6. Mr. Sajjad Ali Shah, learned Deputy Attorney-General, entered appearance on behalf of respondents and controverted the view point as canvassed at bar by Mr. Kanwar Mukhtar Ahmed, learned Advocate Supreme Court on behalf of appellant and supported the judgment impugned for the reasons enumerated therein with further submission that learned Service Tribunal had absolutely no jurisdiction to decide such appeals after addition of section 7-A(4) in the Airport Security Force Act, 1975 which is free from any ambiguity. In order to substantiate his view point reliance has been placed upon the case-law as laid down in Civil Petition No.3025-L of 2000.

7. We have carefully examined the respective contentions as agitated on behalf of the parties in the light of relevant provisions of law and record of the case. The judgments impugned have been perused with care and caution. Let we make it clear at the outset that various points have been argued qua which leave to appeal was not granted. We have therefore, confined ourselves to the determination of main pivotal question i.e. whether in view of the provisions of section 7-A(4) of the Airports Security Force Act, 1975, the Federal Service Tribunal is completely barred from hearing of appeals of the Airports Security Force Personnel?

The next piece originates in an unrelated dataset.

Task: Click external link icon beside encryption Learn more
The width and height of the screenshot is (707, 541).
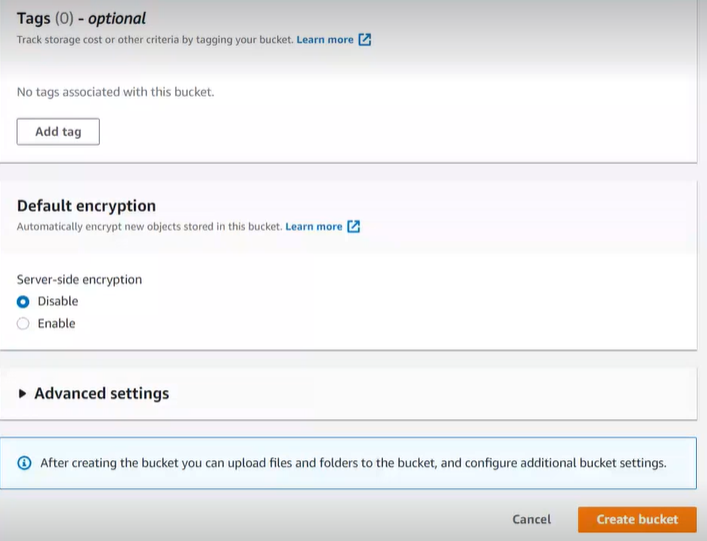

It was dilated upon and decided by this Court in case Syed Shahsawar Haider v. The Chief Security Officer, Airport Security Force C.P. No.3025-L of 2000 authored by one of us Mr. Justice Javed Iqbal, relevant portion whereof is reproduced hereinbelow for ready reference:–

“The pivotal question which needs determination would be as to whether the appeal was maintainable before learned Service Tribunal in view of the provisions as contained in section 7-A(4) of the Act which is reproduced hereinbelow for ready reference:–

7-A Officers and members to be subject to the Pakistan Army Act, 1952.— (1) Every Officer and member of the force shall, unless he is already so subject, be subject to the Pakistan Army Act, 1952, (XXXIX of 1952), hereafter in this chapter referred to as the Act.

(2) The Force Commander shall, in respect of all officers and members of the force, have all the powers conferred by under the Act on an officer empowered to convene a General Court Martial.

(3) Subject to subsection (2), the Federal Government may, by general or special order, direct by what authority any jurisdiction, powers or duties incidental to the operation of the provisions of the Act shall be exercised or performed in respect of the Force.”

6. A new subsection (4) was inserted under section 7-A of the Act w.e.f. 27-11-1993 by means of Airport Security Force (Amendment) Ordinance, 1993 which runs as follows:–

(4) Notwithstanding anything contained in any other law for the time being in force except the authorities specified in subsections (1) and (2) of section 7-F, no other authority, Tribunal or Court shall have jurisdiction to vary, modify, alter annul, set aside, revise or review any order passed by any officer of the Force, authorized under the Pakistan Army Act, 1952 (XXXIX of 1952).”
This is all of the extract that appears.